Yuvraj Singh slams the coaching staff and selection committee in a no-holds-barred interaction


When the Indian cricket team was engaged in the 2019 ODI World Cup in England, the former all-rounder Yuvraj Singh shocked one and all with his announcement of retirement from the game.

During the media conference, Yuvraj vowed to make some startling revelations which led to his decision, but could not then, as it would have diverted the attention from the Indian team fighting it out in England.

Amid lockdown, and a boom in online interaction amongst players, Yuvraj fulfilled his promises by slamming the Indian team’s coaching staff and selection committee.
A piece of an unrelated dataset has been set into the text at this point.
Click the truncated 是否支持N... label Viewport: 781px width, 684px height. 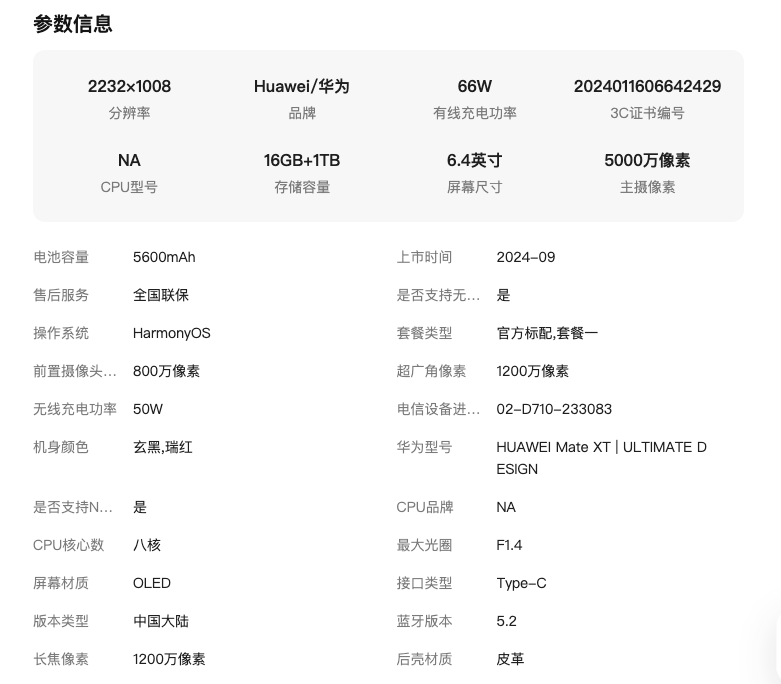[x=73, y=507]
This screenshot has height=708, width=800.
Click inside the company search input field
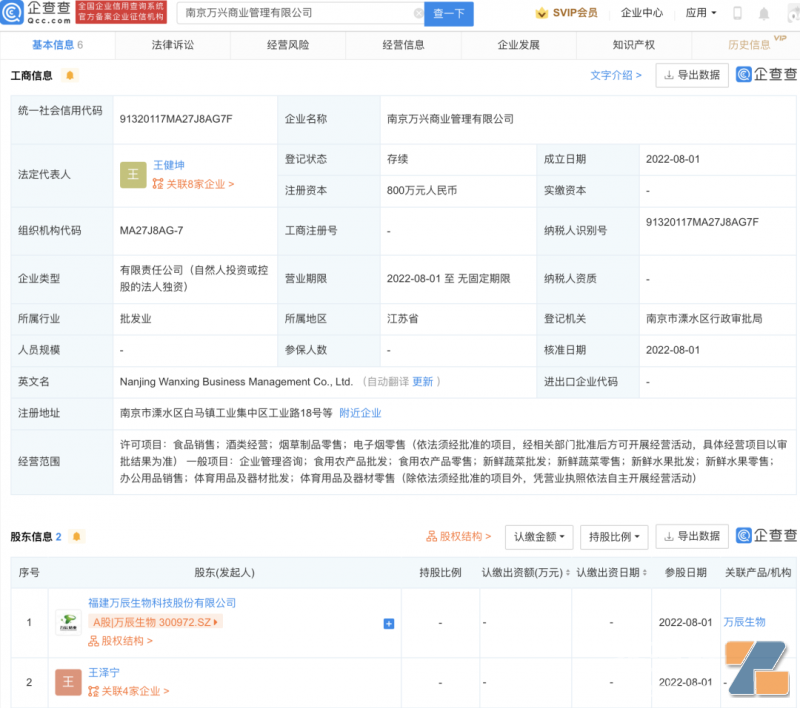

Yuvraj chastized Head Coach Ravi Shastri for not doing his job correctly and questioned the appointment of batting coach Vikram Rathour.

“He (Rathour) is my friend … do you think he can help players of this T20 generation? Has he played cricket at the level to help them?” Yuvraj was quoted as saying by PTI.

“If I was the coach, I’ll tell goodnight to (Jasprit) Bumrah at 9 pm and take Hardik (Pandya) out for a drink at 10 pm. That’s how you deal with different personalities,” Yuvi added.

Then, the two-time World Cup winner criticized Shastri for not helping the youngsters enough in the team. Additionally, Yuvi expects horses for courses kind of approach from the head coach of the group.
“The current guys have no one to talk to and take advice. I don’t know if Ravi is doing it, but maybe he has others things in his hand,” Yuvi commented on Shastri.

“Anyway, you can’t tell everyone just ‘go out and play your game, express yourself’, this approach may work with someone like Sehwag … but this will never work with Pujara. I know these things the coaching staff need to realize.”

Furthermore, the recently retired cricketing icon lambasted the selectors for choosing the team for the 2019 global showpiece event.

“The selection during the 2019 World Cup was shocking. You need people to question those decisions when players who have played 5 Odys are playing in the middle order.”

While the Indian middle-order struggled due to its brittleness, the Indian think-tank was busy playing a game of musical chairs at the crucial number four slot.

Finally, it came down to the inexperience of Rishabh Pant, who had not batted in the position before the world cup.

“Can the current selectors question these decisions when they have played only 5 Odys?” concluded Yuvraj.